WHAT YOU ARE ASKED TO DO =>
Copy out the entries again word for word, beginning with the line containing "Given: Click the upper-right green gas sphere" and continuing through the line containing "I will coord(222,84).", with both of those lines included.

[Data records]
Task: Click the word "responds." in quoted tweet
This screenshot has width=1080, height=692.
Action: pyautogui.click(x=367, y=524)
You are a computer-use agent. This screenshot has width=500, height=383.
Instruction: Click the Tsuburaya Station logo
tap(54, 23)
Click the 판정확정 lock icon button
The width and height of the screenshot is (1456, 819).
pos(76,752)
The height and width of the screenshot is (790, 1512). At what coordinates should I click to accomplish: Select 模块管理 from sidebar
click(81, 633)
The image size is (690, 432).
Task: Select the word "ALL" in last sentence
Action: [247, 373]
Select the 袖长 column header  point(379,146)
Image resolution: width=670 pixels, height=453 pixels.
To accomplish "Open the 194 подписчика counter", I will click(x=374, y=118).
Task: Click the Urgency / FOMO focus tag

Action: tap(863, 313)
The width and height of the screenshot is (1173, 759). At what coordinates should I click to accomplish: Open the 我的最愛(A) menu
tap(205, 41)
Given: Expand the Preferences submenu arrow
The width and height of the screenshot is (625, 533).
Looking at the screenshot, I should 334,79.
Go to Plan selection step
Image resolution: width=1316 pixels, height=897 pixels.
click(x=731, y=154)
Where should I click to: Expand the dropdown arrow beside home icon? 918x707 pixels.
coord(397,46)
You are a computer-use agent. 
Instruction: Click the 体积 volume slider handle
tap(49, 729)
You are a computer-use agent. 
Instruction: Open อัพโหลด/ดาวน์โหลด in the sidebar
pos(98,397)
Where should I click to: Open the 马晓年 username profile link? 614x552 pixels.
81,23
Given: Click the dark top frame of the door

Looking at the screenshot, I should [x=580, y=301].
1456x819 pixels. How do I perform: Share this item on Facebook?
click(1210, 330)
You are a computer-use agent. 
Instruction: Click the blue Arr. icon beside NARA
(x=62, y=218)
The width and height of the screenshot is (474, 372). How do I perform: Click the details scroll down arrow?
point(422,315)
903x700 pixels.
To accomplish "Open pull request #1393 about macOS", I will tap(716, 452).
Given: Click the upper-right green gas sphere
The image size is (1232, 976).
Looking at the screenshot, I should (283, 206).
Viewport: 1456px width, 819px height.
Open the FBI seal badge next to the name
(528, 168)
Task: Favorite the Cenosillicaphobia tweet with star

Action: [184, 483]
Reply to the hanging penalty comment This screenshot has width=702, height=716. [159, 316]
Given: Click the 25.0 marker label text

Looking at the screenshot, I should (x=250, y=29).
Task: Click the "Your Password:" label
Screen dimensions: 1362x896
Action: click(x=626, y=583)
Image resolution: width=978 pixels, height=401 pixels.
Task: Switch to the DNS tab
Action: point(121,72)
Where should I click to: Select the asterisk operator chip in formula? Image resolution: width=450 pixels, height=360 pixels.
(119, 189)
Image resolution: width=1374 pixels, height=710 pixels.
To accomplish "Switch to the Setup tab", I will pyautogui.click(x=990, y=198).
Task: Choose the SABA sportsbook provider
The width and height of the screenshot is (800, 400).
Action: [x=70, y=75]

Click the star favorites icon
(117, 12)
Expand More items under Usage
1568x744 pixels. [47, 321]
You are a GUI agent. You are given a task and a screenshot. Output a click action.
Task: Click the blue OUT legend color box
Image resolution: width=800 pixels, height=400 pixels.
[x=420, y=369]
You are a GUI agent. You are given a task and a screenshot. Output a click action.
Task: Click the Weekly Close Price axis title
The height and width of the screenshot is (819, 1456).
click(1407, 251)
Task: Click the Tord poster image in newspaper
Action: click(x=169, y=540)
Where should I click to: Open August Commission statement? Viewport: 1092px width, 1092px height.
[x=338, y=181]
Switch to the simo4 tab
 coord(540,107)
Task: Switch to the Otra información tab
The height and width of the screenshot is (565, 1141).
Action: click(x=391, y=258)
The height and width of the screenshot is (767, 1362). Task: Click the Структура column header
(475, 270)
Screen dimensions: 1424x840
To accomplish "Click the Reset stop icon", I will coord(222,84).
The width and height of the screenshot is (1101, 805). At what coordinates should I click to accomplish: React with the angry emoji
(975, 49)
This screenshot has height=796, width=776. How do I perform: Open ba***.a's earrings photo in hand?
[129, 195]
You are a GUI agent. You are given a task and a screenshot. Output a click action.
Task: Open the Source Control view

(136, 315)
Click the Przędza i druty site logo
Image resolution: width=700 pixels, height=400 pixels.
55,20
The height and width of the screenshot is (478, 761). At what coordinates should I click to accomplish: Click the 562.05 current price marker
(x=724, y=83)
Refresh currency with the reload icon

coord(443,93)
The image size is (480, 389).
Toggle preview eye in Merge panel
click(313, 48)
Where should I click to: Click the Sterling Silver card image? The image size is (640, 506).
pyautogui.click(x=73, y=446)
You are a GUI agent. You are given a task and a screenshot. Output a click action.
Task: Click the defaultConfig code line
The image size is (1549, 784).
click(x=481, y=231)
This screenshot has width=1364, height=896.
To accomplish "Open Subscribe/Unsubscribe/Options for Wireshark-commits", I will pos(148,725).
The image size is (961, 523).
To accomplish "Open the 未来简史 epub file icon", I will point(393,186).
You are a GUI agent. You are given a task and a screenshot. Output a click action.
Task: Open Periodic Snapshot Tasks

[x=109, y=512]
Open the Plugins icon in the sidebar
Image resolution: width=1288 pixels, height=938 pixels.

RESPONSE TO THE TASK =>
Given: Click the upper-right green gas sphere
The image size is (1232, 976).
Looking at the screenshot, I should (283, 206).
Viewport: 1456px width, 819px height.
Open the FBI seal badge next to the name
(528, 168)
Task: Favorite the Cenosillicaphobia tweet with star

Action: [184, 483]
Reply to the hanging penalty comment This screenshot has width=702, height=716. [159, 316]
Given: Click the 25.0 marker label text

Looking at the screenshot, I should (x=250, y=29).
Task: Click the "Your Password:" label
Screen dimensions: 1362x896
Action: click(x=626, y=583)
Image resolution: width=978 pixels, height=401 pixels.
Task: Switch to the DNS tab
Action: point(121,72)
Where should I click to: Select the asterisk operator chip in formula? Image resolution: width=450 pixels, height=360 pixels.
(119, 189)
Image resolution: width=1374 pixels, height=710 pixels.
To accomplish "Switch to the Setup tab", I will pyautogui.click(x=990, y=198).
Task: Choose the SABA sportsbook provider
The width and height of the screenshot is (800, 400).
Action: [x=70, y=75]

Click the star favorites icon
(117, 12)
Expand More items under Usage
1568x744 pixels. [47, 321]
You are a GUI agent. You are given a task and a screenshot. Output a click action.
Task: Click the blue OUT legend color box
Image resolution: width=800 pixels, height=400 pixels.
[x=420, y=369]
You are a GUI agent. You are given a task and a screenshot. Output a click action.
Task: Click the Weekly Close Price axis title
The height and width of the screenshot is (819, 1456).
click(1407, 251)
Task: Click the Tord poster image in newspaper
Action: click(x=169, y=540)
Where should I click to: Open August Commission statement? Viewport: 1092px width, 1092px height.
[x=338, y=181]
Switch to the simo4 tab
 coord(540,107)
Task: Switch to the Otra información tab
The height and width of the screenshot is (565, 1141).
Action: click(x=391, y=258)
The height and width of the screenshot is (767, 1362). Task: Click the Структура column header
(475, 270)
Screen dimensions: 1424x840
To accomplish "Click the Reset stop icon", I will coord(222,84).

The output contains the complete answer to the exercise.